Je fouille une dernière fois dans mon placard à la recherche d'un élément caché. Je sors une pochette pour fourrer mon nez à l'intérieur, je le remue dans tous les sens dans l'espoir qu'une carte ne serait pas dissimulée, mais non, rien à part cet horrible sensation d'avoir négligé un détail, ou alors est-ce seulement dans ma tête. Quoiqu'il en soit, je reste bloquée plusieurs minutes devant mon armoire jusqu'à ce qu'on toque à la porte de mon studio.

Ça doit être Nael.

- J'arrive ! m'écrié-je à son attention.

Je me décolle de mon emplacement et me dirige dans le couloir. A peine je lui ouvre, il entre presque en trombe et me serre dans ses bras. Son geste me fait rouler des yeux, je ne sais pas ce qui lui prend en ce moment, c'est la deuxième fois qu'il me surprend comme ça.

- Hé, ça va, Nael ?

- Maintenant oui, ça va mieux, me souffle-t-il contre mon oreille.

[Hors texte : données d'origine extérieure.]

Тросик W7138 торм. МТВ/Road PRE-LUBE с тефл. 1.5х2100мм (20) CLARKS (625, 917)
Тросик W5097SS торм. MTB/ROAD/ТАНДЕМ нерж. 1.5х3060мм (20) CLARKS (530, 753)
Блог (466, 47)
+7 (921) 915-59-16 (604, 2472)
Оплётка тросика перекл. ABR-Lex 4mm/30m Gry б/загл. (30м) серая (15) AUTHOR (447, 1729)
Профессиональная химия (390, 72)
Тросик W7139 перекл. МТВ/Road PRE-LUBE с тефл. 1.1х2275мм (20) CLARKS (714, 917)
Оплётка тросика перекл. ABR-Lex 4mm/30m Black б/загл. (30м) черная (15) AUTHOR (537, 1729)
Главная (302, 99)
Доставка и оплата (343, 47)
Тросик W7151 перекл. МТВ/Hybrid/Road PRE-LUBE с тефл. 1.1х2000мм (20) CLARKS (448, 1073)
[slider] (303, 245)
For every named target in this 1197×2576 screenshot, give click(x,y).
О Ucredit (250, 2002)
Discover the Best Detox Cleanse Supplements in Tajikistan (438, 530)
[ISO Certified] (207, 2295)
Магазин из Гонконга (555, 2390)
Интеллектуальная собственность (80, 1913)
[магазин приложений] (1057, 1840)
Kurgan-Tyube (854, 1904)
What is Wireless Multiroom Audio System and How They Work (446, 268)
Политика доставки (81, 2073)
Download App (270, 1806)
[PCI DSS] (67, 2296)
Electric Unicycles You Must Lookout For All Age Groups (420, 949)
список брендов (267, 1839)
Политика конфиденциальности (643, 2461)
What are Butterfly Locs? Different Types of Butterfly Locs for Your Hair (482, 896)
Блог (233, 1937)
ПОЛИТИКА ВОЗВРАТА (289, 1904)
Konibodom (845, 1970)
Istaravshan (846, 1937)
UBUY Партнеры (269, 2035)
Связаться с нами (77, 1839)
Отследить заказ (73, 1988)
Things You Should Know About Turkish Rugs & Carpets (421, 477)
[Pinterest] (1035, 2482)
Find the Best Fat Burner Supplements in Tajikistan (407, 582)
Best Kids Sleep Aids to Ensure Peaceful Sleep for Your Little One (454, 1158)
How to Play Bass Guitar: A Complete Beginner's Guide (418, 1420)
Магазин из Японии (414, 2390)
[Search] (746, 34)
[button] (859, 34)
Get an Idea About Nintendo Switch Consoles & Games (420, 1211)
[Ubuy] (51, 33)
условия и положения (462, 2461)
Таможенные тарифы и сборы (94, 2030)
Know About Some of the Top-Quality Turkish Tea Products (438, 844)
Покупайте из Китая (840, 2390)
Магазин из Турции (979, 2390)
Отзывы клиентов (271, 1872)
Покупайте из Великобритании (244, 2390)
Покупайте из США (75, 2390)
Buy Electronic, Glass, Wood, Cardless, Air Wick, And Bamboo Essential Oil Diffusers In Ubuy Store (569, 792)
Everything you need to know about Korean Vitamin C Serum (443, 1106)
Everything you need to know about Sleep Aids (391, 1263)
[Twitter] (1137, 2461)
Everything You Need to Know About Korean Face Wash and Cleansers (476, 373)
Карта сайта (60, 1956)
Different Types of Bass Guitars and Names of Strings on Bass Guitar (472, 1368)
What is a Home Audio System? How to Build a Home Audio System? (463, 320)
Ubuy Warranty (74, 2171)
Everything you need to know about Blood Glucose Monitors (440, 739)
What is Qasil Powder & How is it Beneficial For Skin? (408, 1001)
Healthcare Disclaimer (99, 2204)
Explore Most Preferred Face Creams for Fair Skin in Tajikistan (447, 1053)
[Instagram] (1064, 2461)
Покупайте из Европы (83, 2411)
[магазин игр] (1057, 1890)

Il plonge une main dans mes cheveux et dépose un baiser sur ma tempe. Je me crispe légèrement, peu habituée par ses marques d'affection. Quelque chose ne va pas, c'est peut-être pour cette raison qu'il s'est lui-même proposé de venir me chercher à la place de papa et de Medhi. Je profite tout de même de cette étreinte après ces jours de dur labeur. Un sentiment profond de sérénité prend place dans ma poitrine, je respire un instant son odeur habituelle, un mélange d'une fine transpiration et de son parfum au romarin, et enfouis ma tête contre son torse chaud. Ça fait du bien, tellement de bien d'être auprès de mon grand-frère, le plus calme qui plus est.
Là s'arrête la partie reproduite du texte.